Maggie hated these conversations. She loved her grandmother and respected her immensely. Her grandmother had been a tried and true activist, traveling the country fighting for unions and women's rights. She had given birth out of wedlock before it was a hip thing to do, and probably right there on the floor in the middle of a union meeting. The dedication most women reserved for their families, Maggie's grandmother had given to community organizing. Her grandmother was proud of all that she had accomplished, and it saddened Maggie that her grandmother had not thought her made of the same grit. This was apparent in the stipulation her grandmother had added to Maggie's inheritance. The money she willed Maggie was to be spent only on buying a home.
Maggie was grief-stricken over her grandmother's death and frustrated with her apparent lack of faith in Maggie's choices. At first, she refused to touch the money or read the letter that came with it. It wasn't until she found herself in the deepest despair, curled in pain on her sweat-soaked sheets, mourning yet another loss, that she finally opened the letter.
It was more sentimental than she remembered her grandmother to be. The letter reminisced of her grandmother's childhood, raising her mother along the activist trail, and the joy that came with watching Maggie grow into a woman. They were the disjointed memories of a woman who knows there is too much to say as her vitality faded quickly into darkness. She had the final say on their recurring argument of Maggie's life, by way of the letter, and Maggie was grateful for it.
"You are going to do great things, Maggie May, I know you will. Some of us are seeds floating along with the wind, ready to alight onto fertile ground. And others were born with their roots dug into the soil, there to provide shelter and strength. You, Maggie, need to find your home, dig in those roots, and see how big and strong you will grow."
A sudden rush of wind whipped through the tops of the trees, and a shiver crawled along her skin.
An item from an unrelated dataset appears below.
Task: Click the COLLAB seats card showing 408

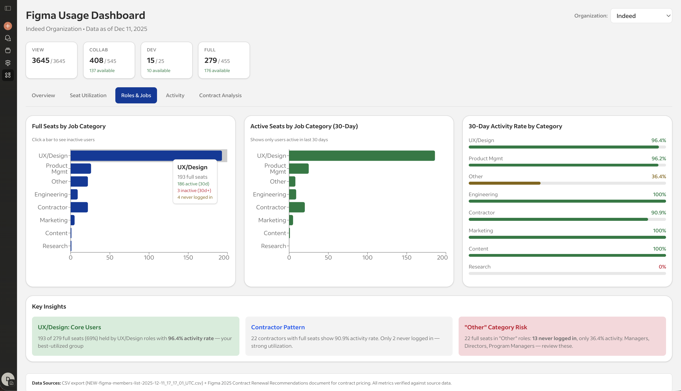Action: pos(109,60)
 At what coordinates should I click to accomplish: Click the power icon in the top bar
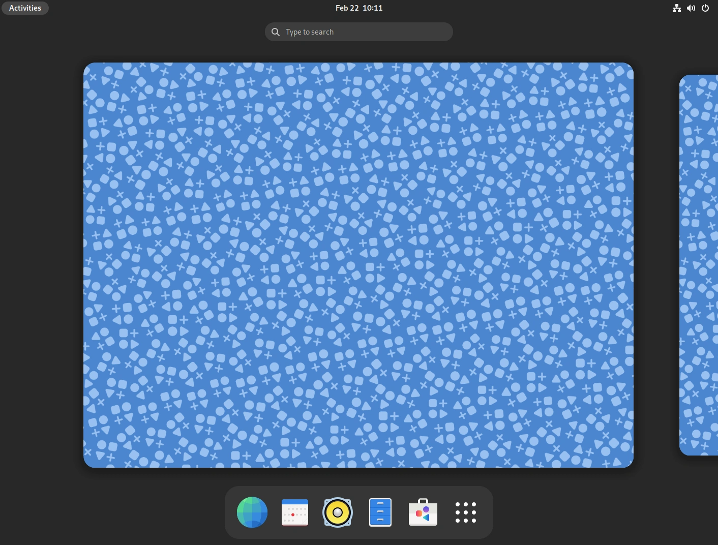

Rosa, her shepherd mutt, nudged her hand with a little whimper. She absently shushed her, still taking in the sight of her new home as if the longer she stared, the more sense she could make of her situation.
She had taken the money willed by her grandmother, found a teaching job via the bulletin board in the teacher's lounge. That fact that the teaching job was in the rural hills of Northern California, in a place none of them had ever heard of, made it that much more appealing. The miracle, she thought at the time, was finding a house reasonably close that she could afford to buy.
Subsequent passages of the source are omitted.